Content starts

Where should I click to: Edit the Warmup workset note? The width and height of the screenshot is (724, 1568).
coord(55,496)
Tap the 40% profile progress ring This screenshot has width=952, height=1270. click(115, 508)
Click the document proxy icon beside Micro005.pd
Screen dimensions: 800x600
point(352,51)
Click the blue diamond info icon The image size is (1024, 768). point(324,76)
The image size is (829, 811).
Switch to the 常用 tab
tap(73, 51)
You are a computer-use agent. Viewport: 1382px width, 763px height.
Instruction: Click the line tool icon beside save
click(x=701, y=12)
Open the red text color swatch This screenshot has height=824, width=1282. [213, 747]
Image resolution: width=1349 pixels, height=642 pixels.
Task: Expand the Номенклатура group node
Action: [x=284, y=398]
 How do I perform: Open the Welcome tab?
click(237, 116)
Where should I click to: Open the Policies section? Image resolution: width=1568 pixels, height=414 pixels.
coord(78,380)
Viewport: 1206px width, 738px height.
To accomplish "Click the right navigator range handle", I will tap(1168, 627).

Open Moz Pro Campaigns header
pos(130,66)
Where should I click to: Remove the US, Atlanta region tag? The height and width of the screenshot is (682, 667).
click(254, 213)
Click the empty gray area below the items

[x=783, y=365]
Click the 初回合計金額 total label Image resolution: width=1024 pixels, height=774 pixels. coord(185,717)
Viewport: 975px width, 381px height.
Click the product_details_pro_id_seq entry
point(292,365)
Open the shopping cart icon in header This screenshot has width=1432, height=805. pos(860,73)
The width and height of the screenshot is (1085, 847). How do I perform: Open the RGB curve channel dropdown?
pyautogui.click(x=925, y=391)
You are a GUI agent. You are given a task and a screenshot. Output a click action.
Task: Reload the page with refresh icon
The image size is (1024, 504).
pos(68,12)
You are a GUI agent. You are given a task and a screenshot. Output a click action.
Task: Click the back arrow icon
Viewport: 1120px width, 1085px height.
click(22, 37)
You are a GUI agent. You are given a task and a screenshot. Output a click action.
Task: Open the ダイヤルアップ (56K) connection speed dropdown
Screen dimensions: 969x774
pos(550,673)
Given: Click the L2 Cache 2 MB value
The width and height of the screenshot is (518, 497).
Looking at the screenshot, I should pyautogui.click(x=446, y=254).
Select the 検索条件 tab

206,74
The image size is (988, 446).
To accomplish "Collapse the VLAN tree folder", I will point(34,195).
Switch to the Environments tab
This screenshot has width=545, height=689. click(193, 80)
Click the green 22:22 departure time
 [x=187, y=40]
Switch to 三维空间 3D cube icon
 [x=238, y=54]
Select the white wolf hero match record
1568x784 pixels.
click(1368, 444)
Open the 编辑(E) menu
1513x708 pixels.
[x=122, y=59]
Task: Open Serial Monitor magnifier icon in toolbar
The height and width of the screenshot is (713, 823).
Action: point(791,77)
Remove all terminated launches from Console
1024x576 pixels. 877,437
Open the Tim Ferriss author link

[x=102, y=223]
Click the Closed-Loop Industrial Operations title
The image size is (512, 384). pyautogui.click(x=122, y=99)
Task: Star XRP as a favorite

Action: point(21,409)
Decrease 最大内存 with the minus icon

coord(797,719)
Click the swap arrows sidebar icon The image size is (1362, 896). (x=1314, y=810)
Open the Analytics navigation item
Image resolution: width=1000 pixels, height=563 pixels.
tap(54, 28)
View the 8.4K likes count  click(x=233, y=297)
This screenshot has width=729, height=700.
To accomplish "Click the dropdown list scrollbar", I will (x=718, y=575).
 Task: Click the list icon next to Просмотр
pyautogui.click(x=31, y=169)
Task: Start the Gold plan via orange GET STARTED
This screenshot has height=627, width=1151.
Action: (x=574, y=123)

Content ends

Your goal >> Each record above needs to be written out exactly, with nothing left out.

Answer section >>
Where should I click to: Edit the Warmup workset note? The width and height of the screenshot is (724, 1568).
coord(55,496)
Tap the 40% profile progress ring This screenshot has width=952, height=1270. click(115, 508)
Click the document proxy icon beside Micro005.pd
Screen dimensions: 800x600
point(352,51)
Click the blue diamond info icon The image size is (1024, 768). point(324,76)
The image size is (829, 811).
Switch to the 常用 tab
tap(73, 51)
You are a computer-use agent. Viewport: 1382px width, 763px height.
Instruction: Click the line tool icon beside save
click(x=701, y=12)
Open the red text color swatch This screenshot has height=824, width=1282. [213, 747]
Image resolution: width=1349 pixels, height=642 pixels.
Task: Expand the Номенклатура group node
Action: [x=284, y=398]
 How do I perform: Open the Welcome tab?
click(237, 116)
Where should I click to: Open the Policies section? Image resolution: width=1568 pixels, height=414 pixels.
coord(78,380)
Viewport: 1206px width, 738px height.
To accomplish "Click the right navigator range handle", I will tap(1168, 627).

Open Moz Pro Campaigns header
pos(130,66)
Where should I click to: Remove the US, Atlanta region tag? The height and width of the screenshot is (682, 667).
click(254, 213)
Click the empty gray area below the items

[x=783, y=365]
Click the 初回合計金額 total label Image resolution: width=1024 pixels, height=774 pixels. coord(185,717)
Viewport: 975px width, 381px height.
Click the product_details_pro_id_seq entry
point(292,365)
Open the shopping cart icon in header This screenshot has width=1432, height=805. pos(860,73)
The width and height of the screenshot is (1085, 847). How do I perform: Open the RGB curve channel dropdown?
pyautogui.click(x=925, y=391)
You are a GUI agent. You are given a task and a screenshot. Output a click action.
Task: Reload the page with refresh icon
The image size is (1024, 504).
pos(68,12)
You are a GUI agent. You are given a task and a screenshot. Output a click action.
Task: Click the back arrow icon
Viewport: 1120px width, 1085px height.
click(22, 37)
You are a GUI agent. You are given a task and a screenshot. Output a click action.
Task: Open the ダイヤルアップ (56K) connection speed dropdown
Screen dimensions: 969x774
pos(550,673)
Given: Click the L2 Cache 2 MB value
The width and height of the screenshot is (518, 497).
Looking at the screenshot, I should pyautogui.click(x=446, y=254).
Select the 検索条件 tab

206,74
The image size is (988, 446).
To accomplish "Collapse the VLAN tree folder", I will point(34,195).
Switch to the Environments tab
This screenshot has width=545, height=689. click(193, 80)
Click the green 22:22 departure time
 [x=187, y=40]
Switch to 三维空间 3D cube icon
 [x=238, y=54]
Select the white wolf hero match record
1568x784 pixels.
click(1368, 444)
Open the 编辑(E) menu
1513x708 pixels.
[x=122, y=59]
Task: Open Serial Monitor magnifier icon in toolbar
The height and width of the screenshot is (713, 823).
Action: point(791,77)
Remove all terminated launches from Console
1024x576 pixels. 877,437
Open the Tim Ferriss author link

[x=102, y=223]
Click the Closed-Loop Industrial Operations title
The image size is (512, 384). pyautogui.click(x=122, y=99)
Task: Star XRP as a favorite

Action: point(21,409)
Decrease 最大内存 with the minus icon

coord(797,719)
Click the swap arrows sidebar icon The image size is (1362, 896). (x=1314, y=810)
Open the Analytics navigation item
Image resolution: width=1000 pixels, height=563 pixels.
tap(54, 28)
View the 8.4K likes count  click(x=233, y=297)
This screenshot has width=729, height=700.
To accomplish "Click the dropdown list scrollbar", I will (x=718, y=575).
 Task: Click the list icon next to Просмотр
pyautogui.click(x=31, y=169)
Task: Start the Gold plan via orange GET STARTED
This screenshot has height=627, width=1151.
Action: (x=574, y=123)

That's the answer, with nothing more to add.